With responsibility for business communications and administration, Katarina keeps the business on the straight and narrow. An eye for financial detail and a rare ability to communicate with just about anyone, irrespective of language or cultural barriers, Katarina works alongside clients, the public and the consumer facing side of Urban Place Lab, to communicate design intent, practice ideals and place ambition, creating support for place-change in the process.
Katarina graduated in film and television from NYU. Her background working for Warner Brothers and Columbia Pictures, coupled with a role in the US Government facilitating post-conflict regeneration in her native Yugoslavia, have given her a unique insight into communication networks. Added to this experience of setting up pan-European supply chains in a multi-language environment, Katarina advises on achieving meaningful dialogue in complex situations.

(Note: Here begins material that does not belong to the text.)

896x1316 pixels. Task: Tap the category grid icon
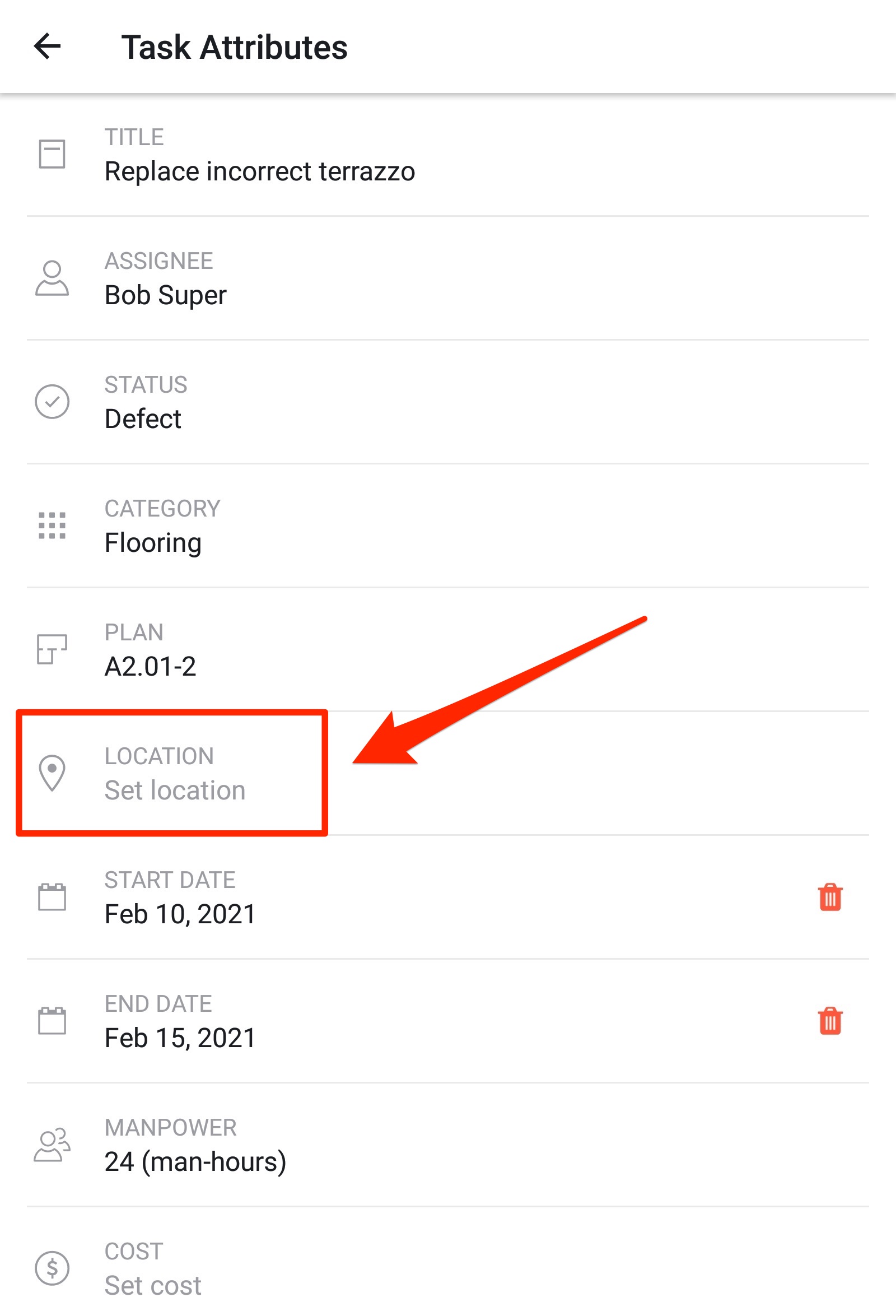(x=52, y=526)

Alex joined Urban Place Lab, a year following our inception in 2016. Having developed an affinity working with James on projects delivered alongside the Prince’s Foundation including the first phases of RAF Upper Heyford (Heyford Park) and the Welsh House Types Portfolio (a test series of houses based upon Welsh vernacular/traditional homes for Coed Darcy), Alex approached Urban Place Lab about joining in a consultant architectural director capacity.

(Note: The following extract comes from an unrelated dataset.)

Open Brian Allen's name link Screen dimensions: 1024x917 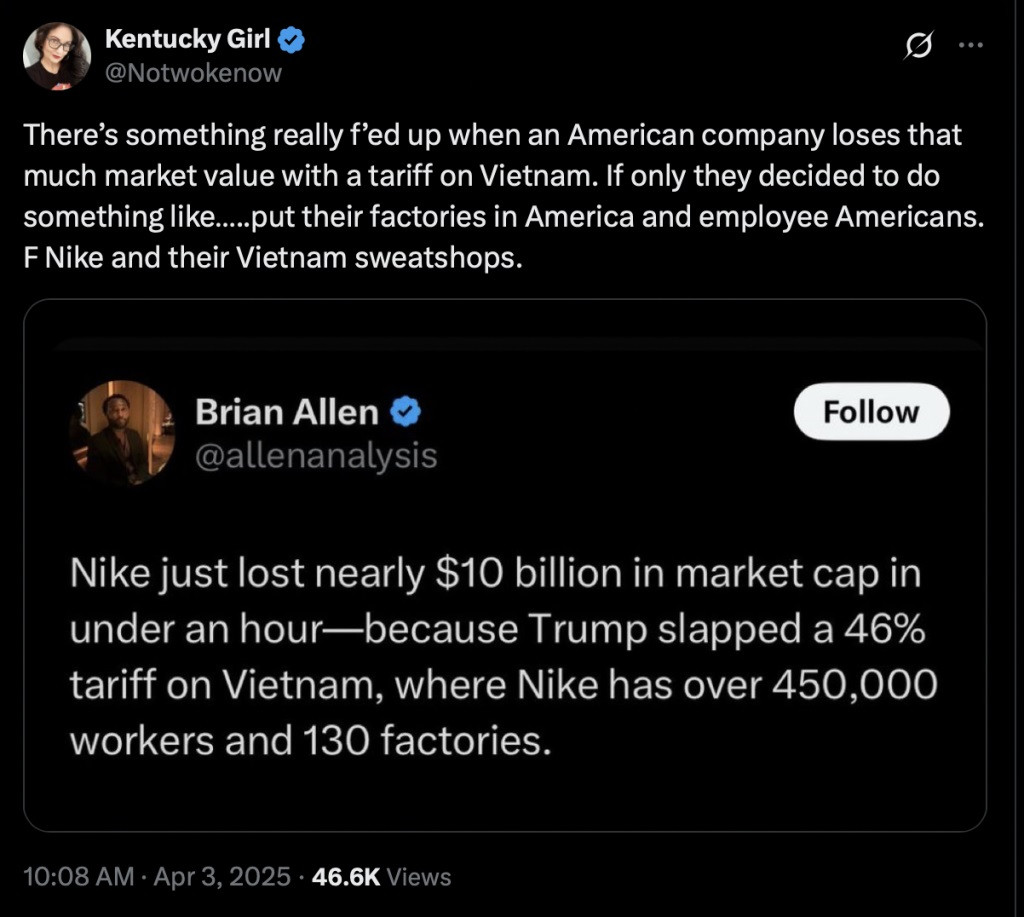click(287, 412)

Alex has helped develop Urban Place Lab’s architectural capacity, including reserved matters applications up to 100 homes, house-typology design and design review roles, alongside mixed use designs for buildings as diverse as nurseries, churches, shops as well as housing layouts.
Working with a strong sense of human scale and proportion, Alex is one of a limited cadre of architects with an ability to immediately identify what may be wrong with a design, and make the improvements that lead to a building in harmony with place and the environment.

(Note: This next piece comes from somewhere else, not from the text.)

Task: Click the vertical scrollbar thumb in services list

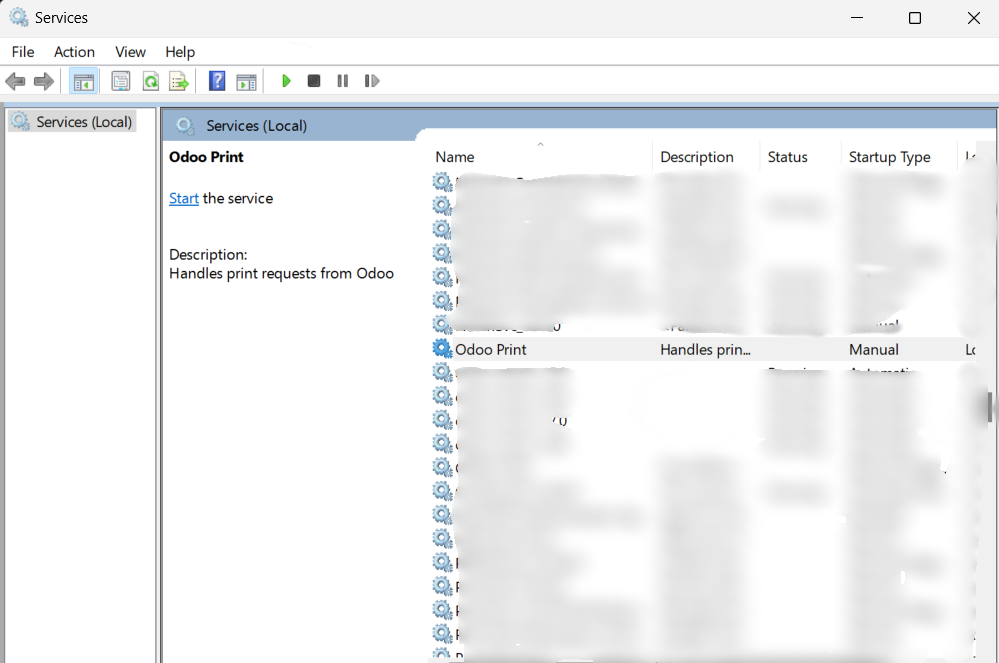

Alex has a particularly strong knowledge-base of self and custom build, and alongside his role with Urban Place Lab, is a Director of Maak Architecture Ltd and is progressing live projects in Bristol and elsewhere that will make larger-scale community-build housing projects become a reality.
Working with us
Working with Urban Place Lab is about experiencing a different approach to achieve meaningful outcomes. Our wholesome philosophy means we are interested in the full development timeline, not just a small niche part of it. In this, we are profoundly different from the standard consultancy approach – architects, planners, highway engineers etc. in the built environment, who tend towards a silo mentality enforced by the blinkers of their profession. Large scale community planning is blighted by sequential processes in which the design concept is passed from hand to hand in a way that does no service to the built outcome. Resisting this status quo, we try instead to anticipate the many pitfalls the delivery of development over many years can experience, and embed some core principles that will safeguard a scheme’s quality throughout its long gestation.
It is precisely this approach we have taken at Whitehill & Bordon where we continue to be retained as a key advisor on this major project for over 3,000 homes delivered over fifteen years in Hampshire.